## DOCUMENT TEXT
========================

January 29th, 2012: Got a 3 lb. trip south today! 324 is what that scale told me. Just got to love these days. It’s very motivating, but perplexing. I didn’t do anything different. Oh well, I’ll take it.
My note today is about breaking and bending. One thing I know about myself with regard to the program, the process, and eventually (hopefully) this new “lifestyle” is that I’m at a stage where it has to be all or nothing. I am following this to the letter because I know if I had one slip – even one – that I would likely fall into the abyss of old habits. My resolve would snap like a twig with any deviation. I pretty much hate that about myself and consider it one of my biggest weaknesses. I read a quote somewhere, by someone (I can’t remember) that was something to the effect that self-control has a bigger effect on success in life than intelligence or anything else. I have always battled self-control. I have to keep myself on an extremely short and sometimes choking leash. I wish so bad I could go out and have a few beers or have a normal dinner or have 1 donut or 1 cookie – and be satisfied. To my knowledge, however, I have never drank just 1 beer, or eaten 1 cookie, etc. It seems I’m wired to think that if some is good, more is better, and all of it at one sitting is best.

========================

## DATA SHOWN

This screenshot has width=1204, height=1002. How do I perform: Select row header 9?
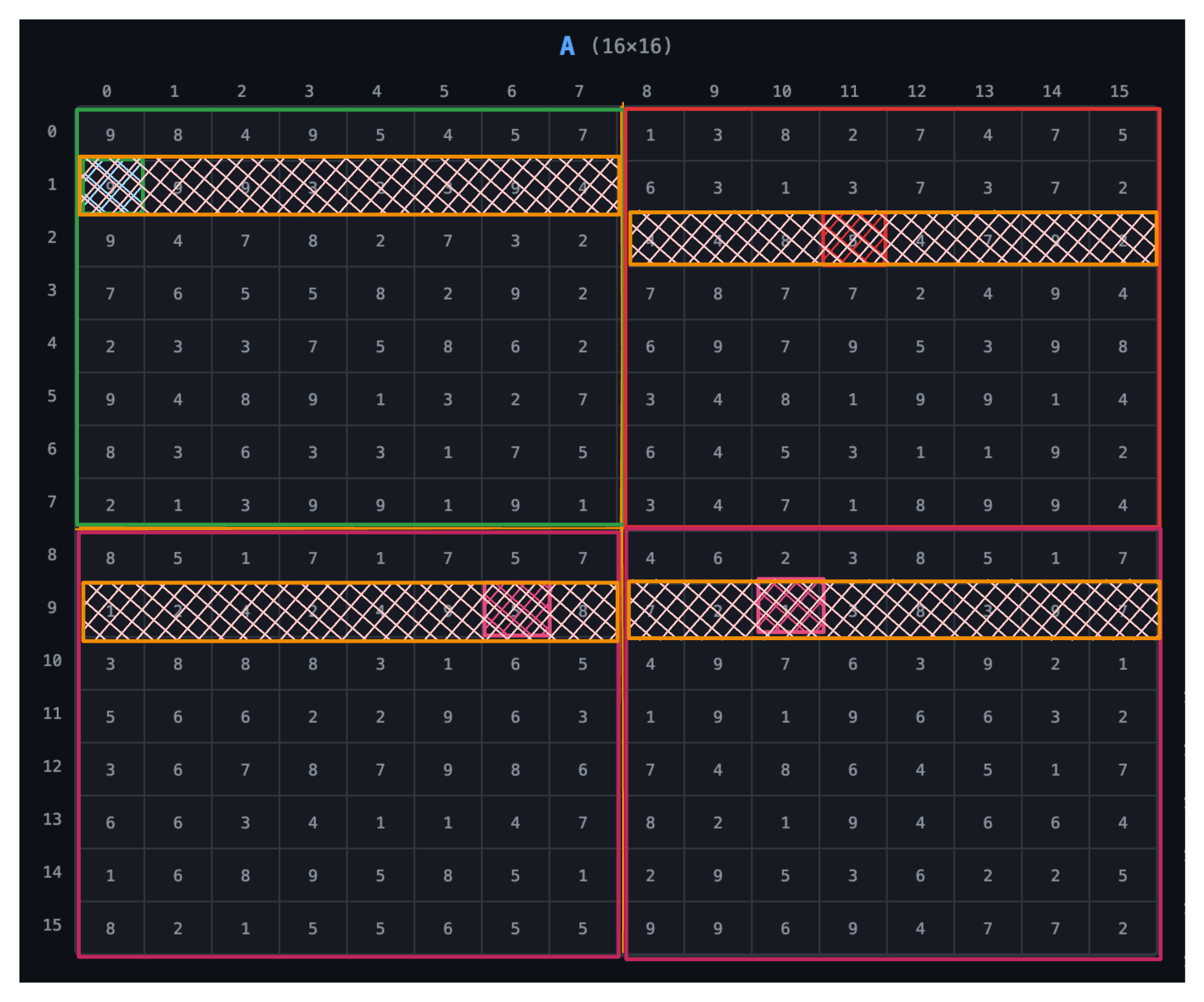pyautogui.click(x=52, y=608)
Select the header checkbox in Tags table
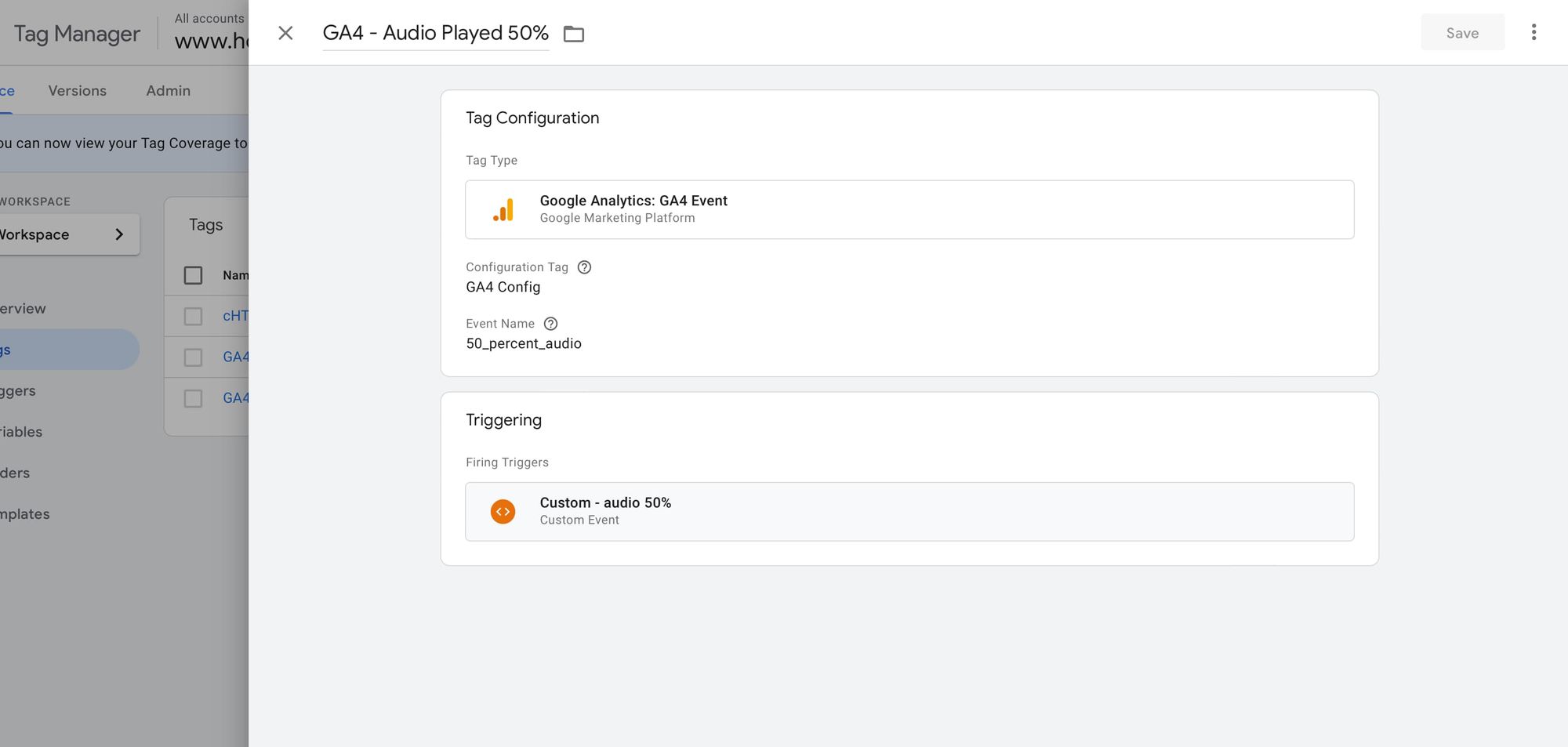The image size is (1568, 747). [x=193, y=275]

========================

## GOALS
• 1. In the weight-loss journal entry, what number did the scale show on January 29th, 2012?
• 2. Resume the weight-loss journal entry, picking up after its final sentence.

## THE ANSWERS
• 1. 324

• 2.
In the long run, then, that’s my goal. I have to have an all or nothing mentality until I reach my goal – 189 lbs. After that, I would like to see if I could play around with moderation when food is involved. I really doubt I’ll ever start drinking again, I think it’d be impossible to catch a buzz and call it good. I’d likely end up lying in a gutter in Connecticut within a year. But my hope, when we’re talking about food, is that I can to learn how to bend and not break. I want to be able to eat a big Thanksgiving dinner, but then return to normal the next day, instead of saying to myself, “well I just ate a 6,000 calorie Thanksgiving dinner, now I’m just going to go on a huge binge through Christmas until after the New Year” (and then when that comes, I know I’d say, “I’ll just start on my birthday in a couple months”, etc., etc.) Learning to have a dial instead of a binary toggle-switch would be nice.
My daydream today is going elk hunting with my old buddies who always had to wait for me when we’d hike because I carry so much excess baggage in the form of fat. Some hunting trip in the future I’ll get to the top of the mountain long before they do, and when they get up there I’ll say to ’em – “What took you so long?”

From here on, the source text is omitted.